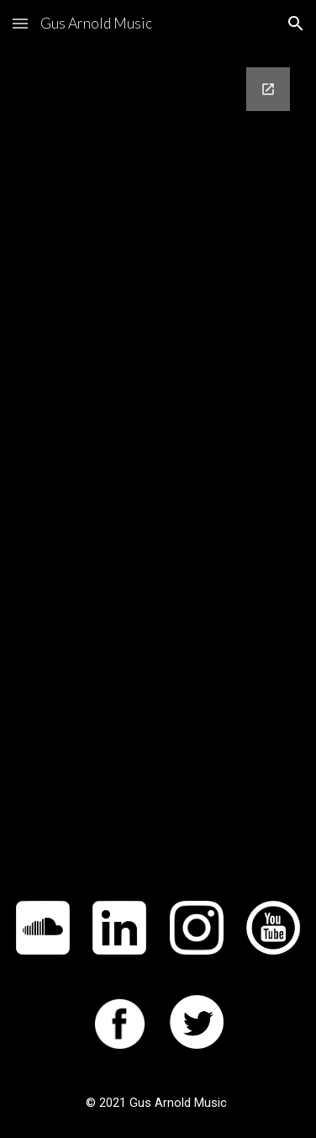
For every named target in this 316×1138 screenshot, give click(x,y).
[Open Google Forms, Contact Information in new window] (268, 89)
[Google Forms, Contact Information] (158, 463)
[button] (20, 23)
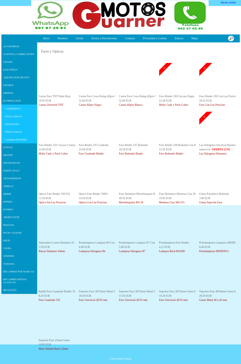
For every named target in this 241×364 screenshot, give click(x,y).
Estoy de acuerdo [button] (223, 353)
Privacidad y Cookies (155, 38)
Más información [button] (125, 361)
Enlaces (179, 38)
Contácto (130, 38)
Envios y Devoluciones (104, 38)
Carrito (79, 38)
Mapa (194, 38)
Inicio (46, 38)
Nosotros (62, 38)
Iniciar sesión (228, 2)
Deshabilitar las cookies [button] (184, 353)
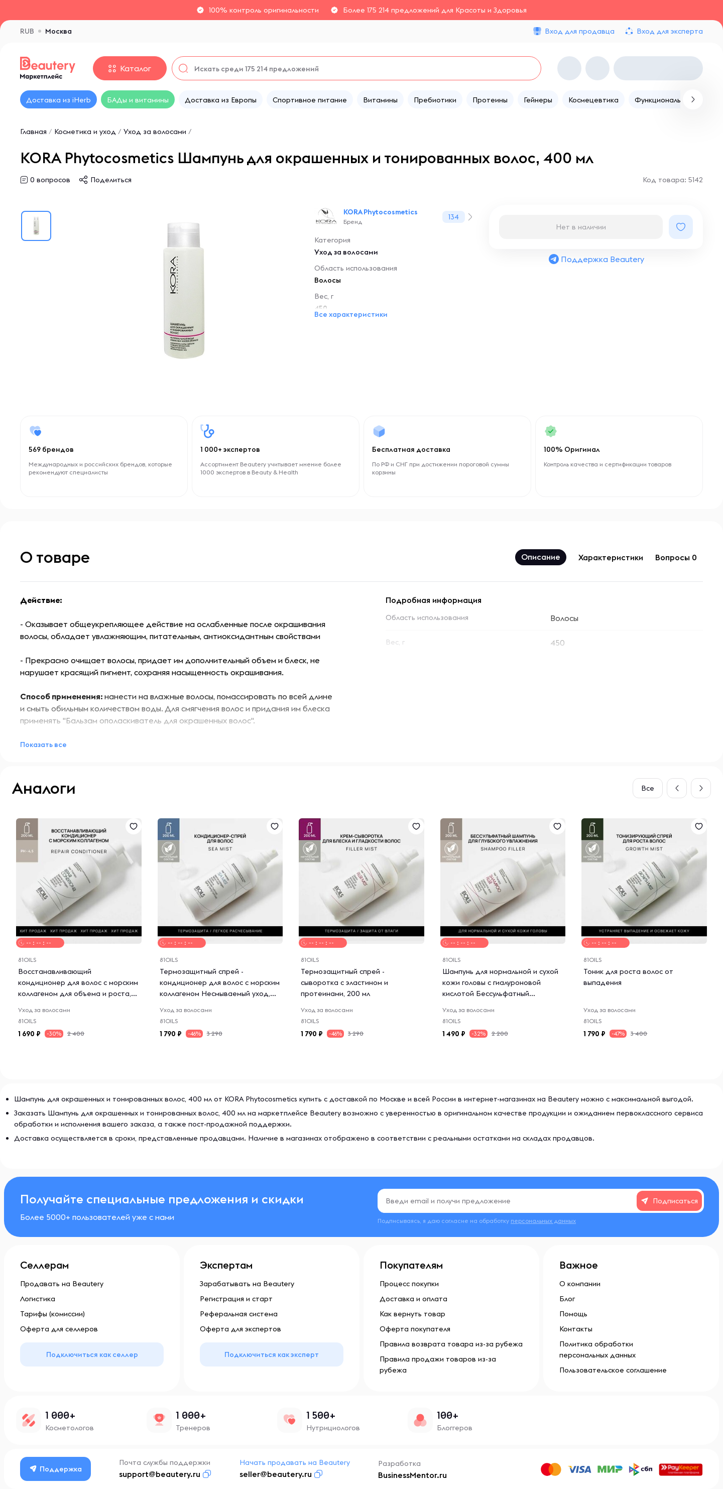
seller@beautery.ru (275, 1474)
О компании (579, 1283)
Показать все (43, 744)
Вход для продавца (580, 31)
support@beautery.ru (159, 1474)
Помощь (573, 1313)
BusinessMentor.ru (412, 1475)
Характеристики (610, 557)
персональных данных (543, 1220)
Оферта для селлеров (59, 1328)
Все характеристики (351, 314)
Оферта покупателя (415, 1328)
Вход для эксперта (670, 31)
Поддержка (56, 1468)
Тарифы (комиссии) (52, 1313)
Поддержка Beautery (596, 259)
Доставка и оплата (413, 1298)
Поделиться (111, 179)
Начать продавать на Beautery (294, 1462)
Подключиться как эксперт (271, 1354)
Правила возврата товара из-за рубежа (451, 1343)
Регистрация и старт (236, 1298)
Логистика (37, 1298)
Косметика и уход (85, 131)
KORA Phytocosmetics (380, 211)
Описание (540, 557)
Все (647, 788)
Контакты (575, 1328)
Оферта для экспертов (240, 1328)
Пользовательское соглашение (613, 1370)
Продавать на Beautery (61, 1283)
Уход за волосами (155, 131)
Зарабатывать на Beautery (247, 1283)
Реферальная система (239, 1313)
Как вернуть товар (412, 1313)
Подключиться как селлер (92, 1354)
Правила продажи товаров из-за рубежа (438, 1364)
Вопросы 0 (676, 557)
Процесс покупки (409, 1283)
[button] (677, 788)
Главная (33, 131)
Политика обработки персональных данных (597, 1349)
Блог (567, 1298)
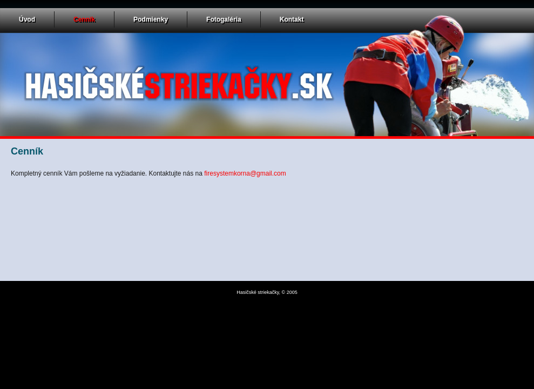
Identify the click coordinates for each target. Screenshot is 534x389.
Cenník (84, 19)
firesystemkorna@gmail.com (245, 173)
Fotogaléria (223, 19)
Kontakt (292, 19)
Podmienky (150, 19)
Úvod (27, 19)
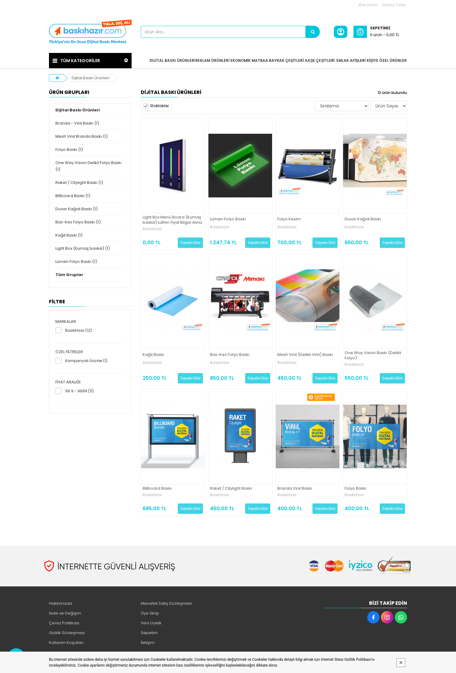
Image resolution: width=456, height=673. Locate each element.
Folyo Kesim (289, 219)
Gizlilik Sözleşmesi (67, 633)
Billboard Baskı (157, 488)
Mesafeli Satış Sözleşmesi (166, 603)
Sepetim (149, 633)
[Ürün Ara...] (313, 32)
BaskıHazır (152, 229)
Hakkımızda (60, 603)
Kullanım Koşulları (66, 642)
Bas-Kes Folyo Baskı (229, 354)
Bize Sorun (368, 4)
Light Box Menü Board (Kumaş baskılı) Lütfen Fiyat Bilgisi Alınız (172, 220)
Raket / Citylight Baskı (231, 488)
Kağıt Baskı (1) (69, 235)
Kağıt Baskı (153, 354)
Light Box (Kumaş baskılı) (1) (82, 248)
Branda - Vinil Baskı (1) (77, 123)
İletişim (148, 642)
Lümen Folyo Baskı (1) (76, 261)
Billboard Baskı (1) (72, 196)
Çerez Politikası (64, 623)
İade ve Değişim (65, 613)
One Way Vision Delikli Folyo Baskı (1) (88, 166)
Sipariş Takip (394, 4)
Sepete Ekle (190, 242)
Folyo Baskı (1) (69, 149)
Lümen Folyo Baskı (228, 219)
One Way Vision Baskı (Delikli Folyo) (373, 355)
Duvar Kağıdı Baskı (363, 219)
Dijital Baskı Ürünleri (91, 78)
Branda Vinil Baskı (294, 488)
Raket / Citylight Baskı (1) (79, 182)
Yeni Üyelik (151, 623)
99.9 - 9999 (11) (79, 391)
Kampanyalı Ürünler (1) (86, 360)
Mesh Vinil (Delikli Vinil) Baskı (305, 354)
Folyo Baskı (355, 488)
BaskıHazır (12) (78, 330)
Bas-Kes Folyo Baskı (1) (78, 222)
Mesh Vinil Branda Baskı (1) (81, 136)
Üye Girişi (150, 613)
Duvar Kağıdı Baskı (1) (76, 209)
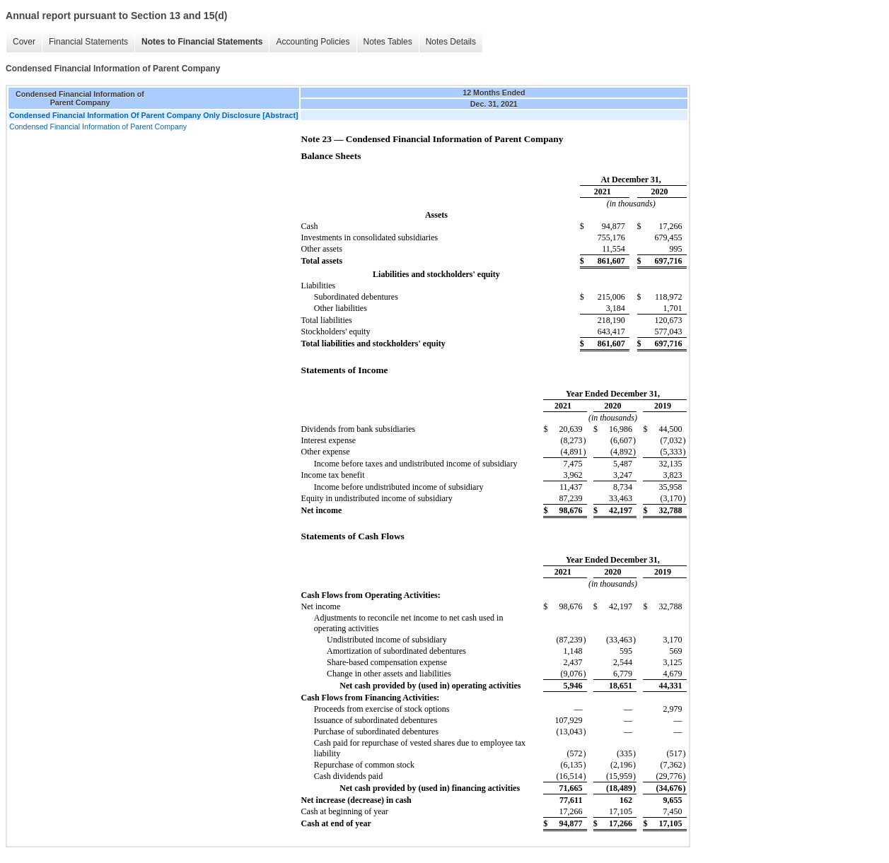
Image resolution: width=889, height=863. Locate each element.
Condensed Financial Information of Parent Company (98, 126)
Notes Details (451, 42)
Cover (24, 42)
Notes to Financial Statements (201, 42)
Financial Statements (88, 42)
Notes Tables (388, 42)
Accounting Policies (312, 42)
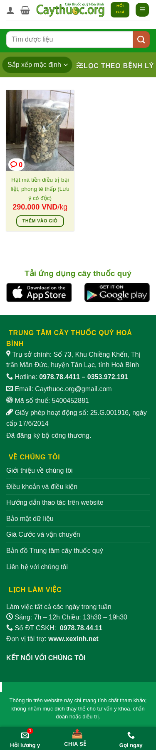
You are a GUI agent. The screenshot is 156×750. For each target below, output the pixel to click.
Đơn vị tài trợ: (52, 638)
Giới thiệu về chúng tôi (39, 470)
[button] (25, 10)
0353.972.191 (107, 376)
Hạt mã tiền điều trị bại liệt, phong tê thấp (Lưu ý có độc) (40, 189)
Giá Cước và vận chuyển (43, 534)
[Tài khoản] (10, 10)
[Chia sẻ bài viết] (75, 736)
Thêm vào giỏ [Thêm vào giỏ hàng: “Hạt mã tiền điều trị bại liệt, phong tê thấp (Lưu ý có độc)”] (40, 220)
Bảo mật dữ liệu (30, 518)
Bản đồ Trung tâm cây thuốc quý (54, 550)
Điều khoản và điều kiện (41, 486)
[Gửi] (141, 39)
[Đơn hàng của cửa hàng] (37, 65)
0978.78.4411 (59, 376)
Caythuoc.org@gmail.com (73, 388)
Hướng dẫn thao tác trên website (55, 502)
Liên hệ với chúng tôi (37, 566)
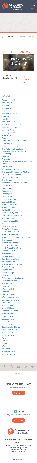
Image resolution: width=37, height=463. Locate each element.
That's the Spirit (8, 224)
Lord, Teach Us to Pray (11, 248)
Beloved (5, 286)
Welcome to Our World (11, 297)
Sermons (10, 37)
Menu (33, 6)
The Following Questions (12, 149)
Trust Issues (7, 240)
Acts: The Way (8, 335)
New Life (5, 119)
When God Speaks (10, 243)
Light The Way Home (11, 213)
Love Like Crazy (8, 322)
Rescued (5, 292)
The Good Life (8, 332)
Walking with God (9, 289)
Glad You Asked (8, 294)
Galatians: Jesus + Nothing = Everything (14, 153)
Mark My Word (8, 130)
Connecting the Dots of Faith (14, 141)
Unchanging (7, 194)
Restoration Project (10, 226)
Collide (5, 341)
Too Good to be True (10, 259)
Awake (4, 338)
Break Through (8, 273)
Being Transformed (10, 229)
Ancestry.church (8, 251)
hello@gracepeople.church (18, 448)
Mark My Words (8, 133)
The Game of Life (9, 180)
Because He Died (9, 319)
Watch (25, 82)
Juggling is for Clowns (11, 327)
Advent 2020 (7, 185)
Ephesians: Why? (9, 351)
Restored (6, 275)
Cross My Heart (8, 256)
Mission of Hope (8, 207)
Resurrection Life (9, 100)
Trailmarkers (7, 349)
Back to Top (18, 373)
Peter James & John (10, 127)
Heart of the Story (9, 281)
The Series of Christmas (12, 264)
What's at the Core (9, 205)
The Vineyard (7, 108)
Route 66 (6, 138)
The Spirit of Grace (10, 122)
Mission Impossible (10, 221)
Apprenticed (7, 270)
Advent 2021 (7, 159)
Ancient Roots (8, 267)
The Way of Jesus (9, 114)
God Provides (7, 166)
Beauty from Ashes (10, 311)
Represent (6, 191)
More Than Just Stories (11, 232)
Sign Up (18, 393)
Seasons (5, 156)
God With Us (7, 188)
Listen (25, 76)
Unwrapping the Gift (10, 300)
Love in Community (10, 146)
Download (26, 79)
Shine (4, 343)
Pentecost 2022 (8, 144)
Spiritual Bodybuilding (11, 210)
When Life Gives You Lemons (14, 183)
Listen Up (6, 116)
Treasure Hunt (8, 313)
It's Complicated (8, 262)
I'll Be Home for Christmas (13, 278)
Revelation (6, 253)
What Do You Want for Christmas (16, 237)
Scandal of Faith (9, 202)
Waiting (5, 346)
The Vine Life (7, 105)
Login (18, 420)
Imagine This (7, 305)
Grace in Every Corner (11, 177)
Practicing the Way (27, 37)
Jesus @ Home (8, 218)
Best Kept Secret (9, 283)
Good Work (6, 303)
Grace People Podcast (11, 175)
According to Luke (9, 245)
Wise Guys (6, 135)
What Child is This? (10, 330)
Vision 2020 (7, 324)
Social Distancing (9, 199)
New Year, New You (10, 234)
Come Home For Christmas (13, 215)
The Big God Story (9, 354)
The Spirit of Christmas (11, 124)
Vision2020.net (8, 308)
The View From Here (10, 169)
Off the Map (7, 196)
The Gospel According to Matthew (16, 172)
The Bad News (8, 103)
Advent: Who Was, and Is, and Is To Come (17, 163)
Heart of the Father (10, 316)
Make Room (7, 111)
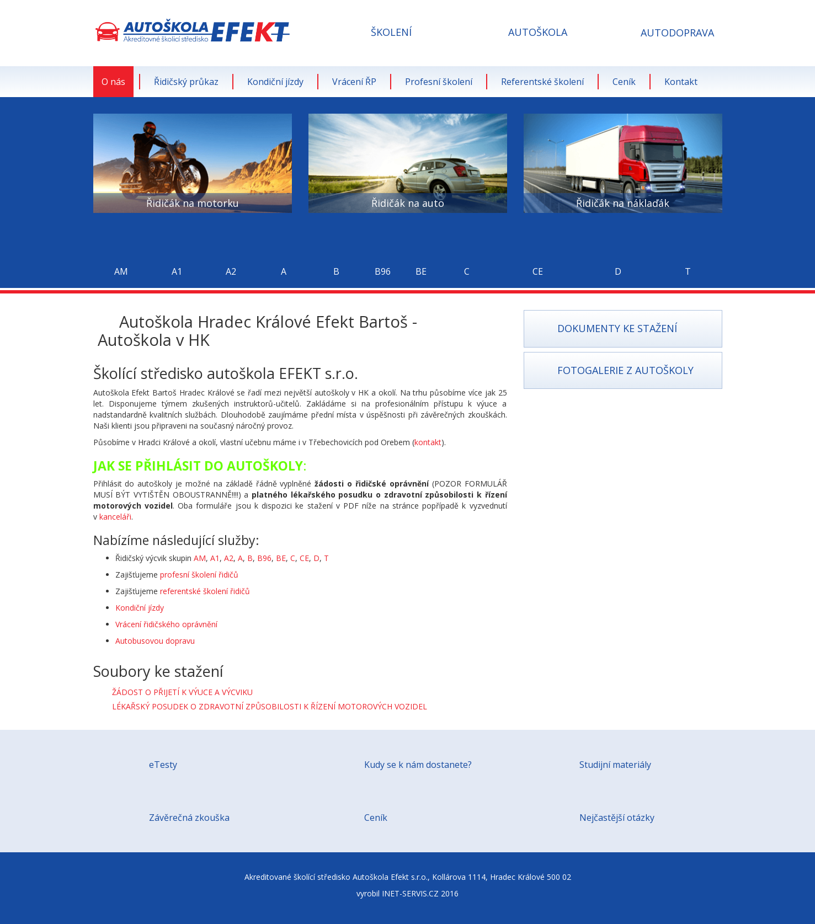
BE (281, 558)
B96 (264, 558)
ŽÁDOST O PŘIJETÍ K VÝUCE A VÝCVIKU (182, 692)
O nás (113, 82)
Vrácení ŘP (354, 82)
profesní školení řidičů (199, 574)
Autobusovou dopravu (155, 640)
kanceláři (115, 516)
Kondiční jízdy (275, 82)
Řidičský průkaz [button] (186, 82)
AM (200, 558)
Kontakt (680, 82)
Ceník (624, 82)
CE (304, 558)
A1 (215, 558)
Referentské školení (542, 82)
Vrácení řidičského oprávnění (166, 624)
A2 (228, 558)
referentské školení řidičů (205, 591)
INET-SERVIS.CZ (410, 893)
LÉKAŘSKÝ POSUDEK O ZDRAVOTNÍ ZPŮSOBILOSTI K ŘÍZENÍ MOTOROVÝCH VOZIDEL (269, 706)
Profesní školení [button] (438, 82)
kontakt (427, 442)
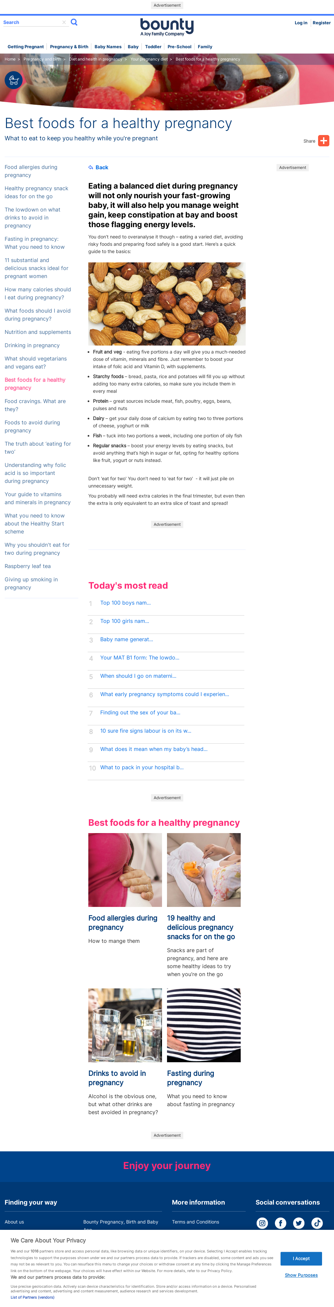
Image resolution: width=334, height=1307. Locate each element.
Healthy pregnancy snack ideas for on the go (36, 192)
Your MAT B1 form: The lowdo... (139, 657)
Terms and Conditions (195, 1222)
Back (98, 167)
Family (205, 46)
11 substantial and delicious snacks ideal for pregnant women (36, 268)
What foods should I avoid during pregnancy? (38, 315)
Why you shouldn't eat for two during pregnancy (37, 549)
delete (64, 22)
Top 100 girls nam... (124, 621)
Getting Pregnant (26, 46)
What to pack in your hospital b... (142, 767)
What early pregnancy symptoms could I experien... (164, 694)
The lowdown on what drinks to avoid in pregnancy (32, 218)
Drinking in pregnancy (32, 345)
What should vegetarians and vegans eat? (36, 363)
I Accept (301, 1266)
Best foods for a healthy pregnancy (35, 384)
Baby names (108, 46)
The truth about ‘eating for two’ (38, 448)
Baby (133, 46)
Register (322, 22)
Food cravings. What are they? (35, 405)
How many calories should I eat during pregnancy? (38, 293)
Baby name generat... (126, 639)
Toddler (153, 46)
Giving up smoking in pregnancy (31, 583)
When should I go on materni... (138, 676)
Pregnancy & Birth (69, 46)
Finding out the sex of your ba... (140, 712)
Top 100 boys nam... (125, 603)
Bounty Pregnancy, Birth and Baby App (120, 1226)
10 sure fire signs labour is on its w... (145, 731)
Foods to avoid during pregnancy (32, 426)
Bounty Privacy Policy (195, 1234)
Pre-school (180, 46)
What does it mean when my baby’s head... (154, 749)
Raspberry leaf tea (28, 566)
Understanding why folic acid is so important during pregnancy (35, 473)
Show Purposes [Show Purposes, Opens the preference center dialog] (301, 1283)
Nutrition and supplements (38, 332)
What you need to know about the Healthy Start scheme (35, 523)
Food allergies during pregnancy (31, 171)
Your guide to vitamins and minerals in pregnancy (38, 498)
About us (14, 1222)
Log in (301, 22)
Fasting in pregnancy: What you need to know (35, 243)
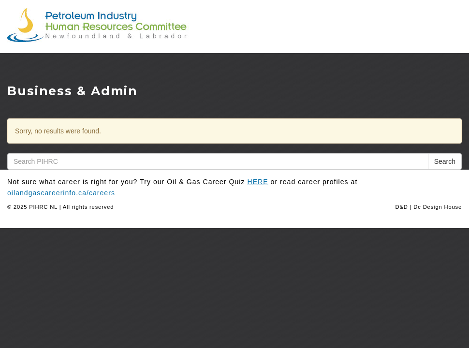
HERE (258, 182)
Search (444, 161)
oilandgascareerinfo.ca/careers (61, 193)
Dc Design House (437, 207)
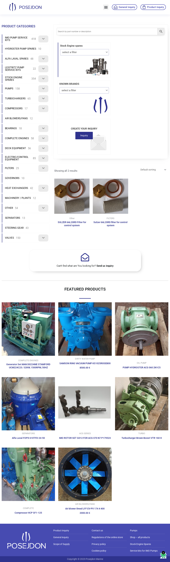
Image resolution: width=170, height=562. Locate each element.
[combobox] (84, 52)
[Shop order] (152, 170)
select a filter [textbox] (69, 52)
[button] (106, 7)
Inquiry (84, 135)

★ ★ ★ ★ ★ ★ ★

→ Given task:
Copy the lines from the line with "Financial Statements (88, 42)" to the line with "Mission Impossible (10, 221)", including both, and leave the pictures out of your answer.

→ Task solution:
Financial Statements (88, 42)
Notes Tables (388, 42)
Accounting Policies (312, 42)
You are a GUI agent. The screenshot is 156×750. For each target below, output the pixel to click.
Đơn vị tài trợ: (52, 638)
Giới thiệu về chúng tôi (39, 470)
[button] (25, 10)
0353.972.191 (107, 376)
Hạt mã tiền điều trị bại liệt, phong tê thấp (Lưu ý có độc) (40, 189)
Giá Cước và vận chuyển (43, 534)
[Tài khoản] (10, 10)
[Chia sẻ bài viết] (75, 736)
Thêm vào giỏ [Thêm vào giỏ hàng: “Hạt mã tiền điều trị bại liệt, phong tê thấp (Lưu ý có độc)”] (40, 220)
Bảo mật dữ liệu (30, 518)
Bản đồ Trung tâm cây thuốc quý (54, 550)
Điều khoản và điều kiện (41, 486)
[Gửi] (141, 39)
[Đơn hàng của cửa hàng] (37, 65)
0978.78.4411 (59, 376)
Caythuoc.org@gmail.com (73, 388)
Hướng dẫn thao tác trên website (55, 502)
Liên hệ với chúng tôi (37, 566)
Image resolution: width=37, height=463. Locate each element.
That's the Spirit (8, 224)
Lord, Teach Us to Pray (11, 248)
Beloved (5, 286)
Welcome to Our World (11, 297)
Sermons (10, 37)
Menu (33, 6)
The Following Questions (12, 149)
Trust Issues (7, 240)
Acts: The Way (8, 335)
New Life (5, 119)
When God Speaks (10, 243)
Light The Way Home (11, 213)
Love Like Crazy (8, 322)
Rescued (5, 292)
The Good Life (8, 332)
Walking with God (9, 289)
Glad You Asked (8, 294)
Galatians: Jesus + Nothing = Everything (14, 153)
Mark My Word (8, 130)
Connecting the Dots of Faith (14, 141)
Unchanging (7, 194)
Restoration Project (10, 226)
Collide (5, 341)
Too Good to be True (10, 259)
Awake (4, 338)
Break Through (8, 273)
Being Transformed (10, 229)
Ancestry.church (8, 251)
hello@gracepeople.church (18, 448)
Mark My Words (8, 133)
The Game of Life (9, 180)
Because He Died (9, 319)
Watch (25, 82)
Juggling is for Clowns (11, 327)
Advent 2020 (7, 185)
Ephesians: Why? (9, 351)
Restored (6, 275)
Cross My Heart (8, 256)
Mission of Hope (8, 207)
Resurrection Life (9, 100)
Trailmarkers (7, 349)
Back to Top (18, 373)
Peter James & John (10, 127)
Heart of the Story (9, 281)
The Series of Christmas (12, 264)
What's at the Core (9, 205)
The Vineyard (7, 108)
Route 66 (6, 138)
The Spirit of Grace (10, 122)
Mission Impossible (10, 221)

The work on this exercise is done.